I asked her if she was writing songs.

She said no, working at the studio left her too tired to do anything.

I launched into one of my usual pep talks: gotta get up early and do the work in the morning, when your time is your own. If you wanna be the noun, you’ve gotta do the verb. Etc. Etc. Etc.

She smiled. Her eyes lit up. She said, yeah, you’re right.

I felt good, like I’d inspired her.

Of course, I was telling a writer friend about this later in the afternoon. She responded, oh, that’s bullshit. If this girl wanted to write songs, she’d be writing songs.

Made me wonder, I guess.

Either way, I hope this woman went home and wrote a song.
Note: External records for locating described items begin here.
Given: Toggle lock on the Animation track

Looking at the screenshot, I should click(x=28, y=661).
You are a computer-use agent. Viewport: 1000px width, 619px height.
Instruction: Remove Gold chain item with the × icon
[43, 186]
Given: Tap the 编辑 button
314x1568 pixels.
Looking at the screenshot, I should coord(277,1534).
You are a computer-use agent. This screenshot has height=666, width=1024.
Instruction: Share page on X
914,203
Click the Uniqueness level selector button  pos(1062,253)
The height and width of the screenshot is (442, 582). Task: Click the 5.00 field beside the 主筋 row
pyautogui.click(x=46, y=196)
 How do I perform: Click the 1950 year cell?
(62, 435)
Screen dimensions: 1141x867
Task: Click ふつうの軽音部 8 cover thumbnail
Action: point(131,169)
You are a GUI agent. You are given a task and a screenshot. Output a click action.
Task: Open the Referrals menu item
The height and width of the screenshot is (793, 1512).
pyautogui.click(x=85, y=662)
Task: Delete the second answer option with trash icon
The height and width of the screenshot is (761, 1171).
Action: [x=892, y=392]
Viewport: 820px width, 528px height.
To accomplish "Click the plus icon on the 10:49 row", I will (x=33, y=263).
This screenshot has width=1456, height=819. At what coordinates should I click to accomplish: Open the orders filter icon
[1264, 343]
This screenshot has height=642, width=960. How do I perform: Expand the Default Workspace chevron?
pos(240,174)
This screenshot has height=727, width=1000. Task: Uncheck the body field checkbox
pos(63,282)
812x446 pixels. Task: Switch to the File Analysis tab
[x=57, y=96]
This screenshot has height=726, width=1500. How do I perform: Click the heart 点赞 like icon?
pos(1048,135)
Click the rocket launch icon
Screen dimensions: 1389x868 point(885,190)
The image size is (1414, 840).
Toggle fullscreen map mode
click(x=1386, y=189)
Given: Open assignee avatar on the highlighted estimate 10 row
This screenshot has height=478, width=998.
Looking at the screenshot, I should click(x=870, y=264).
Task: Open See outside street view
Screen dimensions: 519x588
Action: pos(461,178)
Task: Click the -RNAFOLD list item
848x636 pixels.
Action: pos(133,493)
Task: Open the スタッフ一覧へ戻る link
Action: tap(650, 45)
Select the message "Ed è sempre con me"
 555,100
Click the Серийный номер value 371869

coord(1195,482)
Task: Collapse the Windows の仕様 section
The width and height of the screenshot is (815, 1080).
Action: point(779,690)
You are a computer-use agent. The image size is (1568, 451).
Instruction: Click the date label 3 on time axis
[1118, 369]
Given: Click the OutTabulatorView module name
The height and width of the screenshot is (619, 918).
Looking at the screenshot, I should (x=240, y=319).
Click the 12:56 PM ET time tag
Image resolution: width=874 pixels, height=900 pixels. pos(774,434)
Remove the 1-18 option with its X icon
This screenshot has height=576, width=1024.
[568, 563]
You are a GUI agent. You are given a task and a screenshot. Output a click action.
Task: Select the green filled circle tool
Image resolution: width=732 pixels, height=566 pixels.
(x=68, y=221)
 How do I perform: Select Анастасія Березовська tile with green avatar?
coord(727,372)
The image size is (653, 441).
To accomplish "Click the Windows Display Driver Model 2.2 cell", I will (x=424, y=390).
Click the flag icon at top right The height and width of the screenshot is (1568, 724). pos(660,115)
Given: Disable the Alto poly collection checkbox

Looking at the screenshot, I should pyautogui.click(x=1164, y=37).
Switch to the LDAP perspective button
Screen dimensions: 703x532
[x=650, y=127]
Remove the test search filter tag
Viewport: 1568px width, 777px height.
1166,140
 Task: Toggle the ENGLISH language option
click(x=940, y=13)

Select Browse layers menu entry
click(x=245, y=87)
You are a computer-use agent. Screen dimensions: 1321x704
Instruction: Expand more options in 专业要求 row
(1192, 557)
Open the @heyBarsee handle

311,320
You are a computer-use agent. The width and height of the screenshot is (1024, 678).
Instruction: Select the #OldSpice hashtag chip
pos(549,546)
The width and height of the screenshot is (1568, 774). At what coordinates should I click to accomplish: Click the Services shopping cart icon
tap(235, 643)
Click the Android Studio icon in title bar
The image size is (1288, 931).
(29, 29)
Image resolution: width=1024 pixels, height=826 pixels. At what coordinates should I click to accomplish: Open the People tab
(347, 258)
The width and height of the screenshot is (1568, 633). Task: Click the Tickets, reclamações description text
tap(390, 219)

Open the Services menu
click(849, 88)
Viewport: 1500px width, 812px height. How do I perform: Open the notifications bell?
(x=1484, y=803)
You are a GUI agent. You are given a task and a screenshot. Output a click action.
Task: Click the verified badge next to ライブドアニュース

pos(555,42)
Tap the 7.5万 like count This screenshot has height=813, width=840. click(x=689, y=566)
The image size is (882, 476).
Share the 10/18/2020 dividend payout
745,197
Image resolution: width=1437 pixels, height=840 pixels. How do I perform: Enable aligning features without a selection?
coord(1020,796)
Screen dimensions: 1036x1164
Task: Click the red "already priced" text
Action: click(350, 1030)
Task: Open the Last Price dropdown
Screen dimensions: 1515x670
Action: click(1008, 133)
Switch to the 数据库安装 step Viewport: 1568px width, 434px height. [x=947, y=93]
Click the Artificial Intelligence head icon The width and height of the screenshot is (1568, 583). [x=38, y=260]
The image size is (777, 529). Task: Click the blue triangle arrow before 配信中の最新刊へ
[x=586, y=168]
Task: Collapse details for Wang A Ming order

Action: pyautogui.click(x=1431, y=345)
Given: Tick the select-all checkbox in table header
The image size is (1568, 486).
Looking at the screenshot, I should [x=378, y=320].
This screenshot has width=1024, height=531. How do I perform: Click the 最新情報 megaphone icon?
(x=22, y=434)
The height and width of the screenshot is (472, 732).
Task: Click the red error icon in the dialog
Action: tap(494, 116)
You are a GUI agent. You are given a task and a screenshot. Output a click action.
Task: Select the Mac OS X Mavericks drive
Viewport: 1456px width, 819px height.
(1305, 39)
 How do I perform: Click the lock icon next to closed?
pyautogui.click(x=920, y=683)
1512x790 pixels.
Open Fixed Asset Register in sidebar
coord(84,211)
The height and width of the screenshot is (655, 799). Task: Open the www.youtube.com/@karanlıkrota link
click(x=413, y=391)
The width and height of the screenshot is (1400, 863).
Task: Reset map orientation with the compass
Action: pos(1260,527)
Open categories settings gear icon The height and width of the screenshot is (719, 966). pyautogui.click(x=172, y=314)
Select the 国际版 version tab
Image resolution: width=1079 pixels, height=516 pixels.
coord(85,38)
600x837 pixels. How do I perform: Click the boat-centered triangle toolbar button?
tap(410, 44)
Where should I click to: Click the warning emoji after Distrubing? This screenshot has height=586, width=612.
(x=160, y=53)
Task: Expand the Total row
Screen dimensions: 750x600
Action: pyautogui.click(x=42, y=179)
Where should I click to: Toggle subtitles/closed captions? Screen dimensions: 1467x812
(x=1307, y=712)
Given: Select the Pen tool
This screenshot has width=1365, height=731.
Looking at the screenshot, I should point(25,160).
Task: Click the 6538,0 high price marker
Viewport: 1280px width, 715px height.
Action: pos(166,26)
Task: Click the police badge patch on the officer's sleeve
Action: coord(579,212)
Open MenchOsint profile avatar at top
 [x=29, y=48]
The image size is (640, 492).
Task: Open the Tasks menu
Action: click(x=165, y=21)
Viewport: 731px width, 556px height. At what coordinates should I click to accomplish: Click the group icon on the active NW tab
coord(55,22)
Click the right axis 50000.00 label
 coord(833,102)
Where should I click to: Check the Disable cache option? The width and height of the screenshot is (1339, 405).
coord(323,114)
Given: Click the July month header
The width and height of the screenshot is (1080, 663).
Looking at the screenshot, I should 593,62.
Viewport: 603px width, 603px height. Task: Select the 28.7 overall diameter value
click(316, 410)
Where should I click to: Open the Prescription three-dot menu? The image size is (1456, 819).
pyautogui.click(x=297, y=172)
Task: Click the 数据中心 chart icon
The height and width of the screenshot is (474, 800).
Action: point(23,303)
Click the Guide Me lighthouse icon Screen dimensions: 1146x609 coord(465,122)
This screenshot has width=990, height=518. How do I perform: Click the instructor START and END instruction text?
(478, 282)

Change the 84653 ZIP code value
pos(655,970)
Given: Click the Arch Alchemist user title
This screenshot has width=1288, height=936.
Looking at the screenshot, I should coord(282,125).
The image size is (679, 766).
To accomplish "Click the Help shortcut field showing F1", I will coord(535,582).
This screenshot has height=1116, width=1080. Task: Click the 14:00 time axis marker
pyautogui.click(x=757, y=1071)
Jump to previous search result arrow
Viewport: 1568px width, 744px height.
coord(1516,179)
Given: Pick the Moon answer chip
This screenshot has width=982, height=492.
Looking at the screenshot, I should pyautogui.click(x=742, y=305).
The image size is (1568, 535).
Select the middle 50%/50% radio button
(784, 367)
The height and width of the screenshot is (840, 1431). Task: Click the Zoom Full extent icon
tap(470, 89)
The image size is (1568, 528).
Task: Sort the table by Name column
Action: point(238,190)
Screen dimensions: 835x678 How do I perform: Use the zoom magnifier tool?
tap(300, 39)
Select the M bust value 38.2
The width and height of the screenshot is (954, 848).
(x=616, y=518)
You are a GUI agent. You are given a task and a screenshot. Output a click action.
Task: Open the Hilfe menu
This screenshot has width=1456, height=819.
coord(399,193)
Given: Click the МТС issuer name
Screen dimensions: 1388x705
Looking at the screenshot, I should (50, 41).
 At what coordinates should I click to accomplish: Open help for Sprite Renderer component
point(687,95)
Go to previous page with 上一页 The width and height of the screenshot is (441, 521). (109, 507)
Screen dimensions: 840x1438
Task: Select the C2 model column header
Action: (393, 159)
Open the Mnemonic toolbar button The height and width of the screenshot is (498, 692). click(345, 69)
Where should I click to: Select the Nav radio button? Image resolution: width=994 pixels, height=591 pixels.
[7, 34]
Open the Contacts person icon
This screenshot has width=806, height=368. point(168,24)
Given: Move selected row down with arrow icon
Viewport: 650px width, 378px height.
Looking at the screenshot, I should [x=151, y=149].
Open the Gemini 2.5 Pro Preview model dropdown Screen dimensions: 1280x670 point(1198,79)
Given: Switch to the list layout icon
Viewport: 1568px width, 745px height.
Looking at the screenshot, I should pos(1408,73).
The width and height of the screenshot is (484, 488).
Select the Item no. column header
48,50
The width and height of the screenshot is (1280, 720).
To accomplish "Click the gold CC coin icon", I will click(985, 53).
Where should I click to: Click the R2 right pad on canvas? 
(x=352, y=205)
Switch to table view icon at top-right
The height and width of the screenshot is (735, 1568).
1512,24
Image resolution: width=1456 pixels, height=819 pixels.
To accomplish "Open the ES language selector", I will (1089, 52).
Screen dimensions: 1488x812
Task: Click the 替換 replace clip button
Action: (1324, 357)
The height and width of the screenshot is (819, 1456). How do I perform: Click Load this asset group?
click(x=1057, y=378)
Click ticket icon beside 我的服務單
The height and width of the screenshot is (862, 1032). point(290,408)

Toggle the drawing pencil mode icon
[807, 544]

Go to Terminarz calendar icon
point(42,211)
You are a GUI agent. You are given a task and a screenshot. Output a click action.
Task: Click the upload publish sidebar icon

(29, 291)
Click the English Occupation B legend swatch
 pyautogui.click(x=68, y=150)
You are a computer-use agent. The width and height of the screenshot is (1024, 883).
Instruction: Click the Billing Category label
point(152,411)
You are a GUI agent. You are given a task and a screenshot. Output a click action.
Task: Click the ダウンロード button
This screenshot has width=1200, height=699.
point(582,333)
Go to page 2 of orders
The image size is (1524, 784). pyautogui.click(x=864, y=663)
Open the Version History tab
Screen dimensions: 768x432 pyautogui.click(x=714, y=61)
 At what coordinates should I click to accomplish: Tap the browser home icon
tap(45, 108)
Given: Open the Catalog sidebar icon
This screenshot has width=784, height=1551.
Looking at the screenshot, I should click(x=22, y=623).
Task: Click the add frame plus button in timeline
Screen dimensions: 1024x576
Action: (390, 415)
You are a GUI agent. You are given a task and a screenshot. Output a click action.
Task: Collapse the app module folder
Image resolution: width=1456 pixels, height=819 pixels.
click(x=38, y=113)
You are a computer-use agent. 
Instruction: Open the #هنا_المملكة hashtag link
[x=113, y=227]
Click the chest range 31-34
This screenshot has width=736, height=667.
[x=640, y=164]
lessons learned at karaoke night

You ever wonder if you could learn valuable life lessons from getting drunk and singing a bad rendition of Bonnie Tyler’s “Total Eclipse of the Heart” in a bar packed with people?

Rob Sheffield thinks so. In his book, Turn Around Bright Eyes: A Karaoke Journey of Starting Over, Falling in Love, and Finding Your Voice, Sheffield has this to say about the repetition of daily life:

You have to walk that dog every day, with no mileage credit for what you did yesterday. Work doesn’t get finished, and neither does play. You start over every day…you fight the sensation of getting overwhelmed by the repetition of things. You build up some momentum but you don’t get a climax. You don’t even know if you’ve done your day’s work right, because nothing’s ever really done. That’s very disconcerting to me.

When this year started, I would have agreed. The mundane banality of everyday existence sounds disconcerting to me too. I’d love nothing more than to be in a bar packed with people, singing my guts out, just for the sake of breaking up all this monotony.

But six months deep into the pandemic and having racked up quite a few days that look all too similar, I have to say, there’s something to this whole Groundhog Day style of life.